While traveling to the holy city of Haridwar, where the Ganges descends from the Himalayas, I followed Madhu’s advice on everything from clothing and religious respectfulness to choosing to eat vegetarian since my host ate only vegetarian.  On the last day, my host turned to me and said, “You have changed the way I think of Americans.” Thanks to Madhu I was not as greedy or materialistic as Mr. Singh anticipated, and I showed appreciation for subtleties in his culture that I would have otherwise missed.

It was with tears in my eyes that I left Madhu and her family, but I left their home to move in with Susan.

Life in Geneva revolves around the international community. Between the employees of the UN with its assorted branches, and the various international NGOs that make Geneva home you are as likely to hear English, Spanish, German, Italian, Arabic, etc. as you are to hear the official French of the Canton of Geneva. 

Susan exemplifies the international life. Born in Thailand and raised in South-East Asia and the US, she is fluent in Thai, English and French.  She also exemplifies another aspect of life in Geneva; she has dedicated her life to improving the lives of others around the world. She was even part the International Campaign to Ban Landmines that received the Nobel Peace Prize with Jody Williams in 1997.

Although I had no reason to expect anything other than a clean bed, Susan welcomed me into her life. From walking me through using the public transit system in Geneva, to long talks about the interactions of various international policies, Susan invited me into her life in Geneva as if I was living there long term rather than just a month. Arguably, I learned just as much about international relations and the culture of the UN over the dinner table as I did at work.

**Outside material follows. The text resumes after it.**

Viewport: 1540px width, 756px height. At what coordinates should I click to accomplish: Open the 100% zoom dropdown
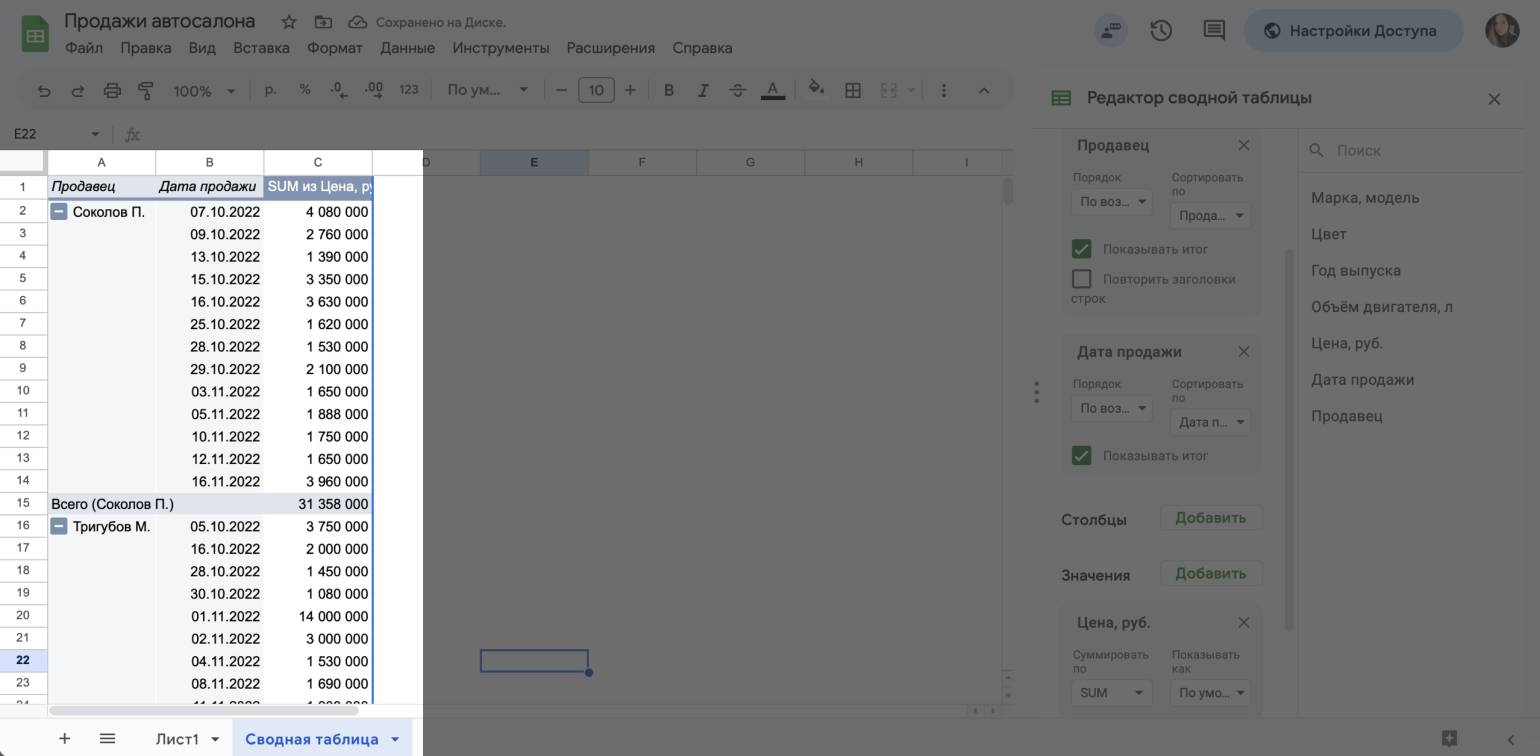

Madhu and Susan introduced me to local culture in a way that would have been impossible during my short time if I lived on my own. Working in global health frequently means quickly adapting to a new culture.  Both Madhu and Susan taught me how to relate to my colleagues and new people I met on the street.  

I lived in India for only 9 weeks, a very short time. But before I left several people commented, “You could almost be Indian”. From wearing sari, to appreciating religion, to family values, I was able to relate in a way many foreigners never do. 

Finding an appropriate cultural mentor is important. I lucked out with both Susan and Madhu. If someone has too much power, they cannot relate to the poor and repressed in their own culture and may intimidate the very people you want to work with. If they have to little power, they cannot help you. These strong women never led me astray.

I think of the interpreters I use in the clinic back home.  Some of the younger Hmong interpreters do not have enough power in the culture. When I ask an intrusive, personal question (for example questions about depression or thoughts of suicide) about my elderly patient, the interpreter may not interpret directly, because it is not appropriate to question their elders in such a way. 

Another example I see frequently is with my female Somali patients. If I have a male interpreter, I will not learn about any sexual complaints.  If a female Somali patient comes in because of a twisted ankle that is ok. But if she comes in for her annual exam or to talk about birth control, having a male interpreter just will not work.

Back home, my primary patients are all new arrival refugees. I wish all of my patients were as lucky as I was - that they could find people as strong and adept as Madhu and Susan at explaining the new culture they are encountering.  I am trying to learn how to fill that role to some extent for my patients. Luckily, I have good mentors such as Madhu and Susan to follow.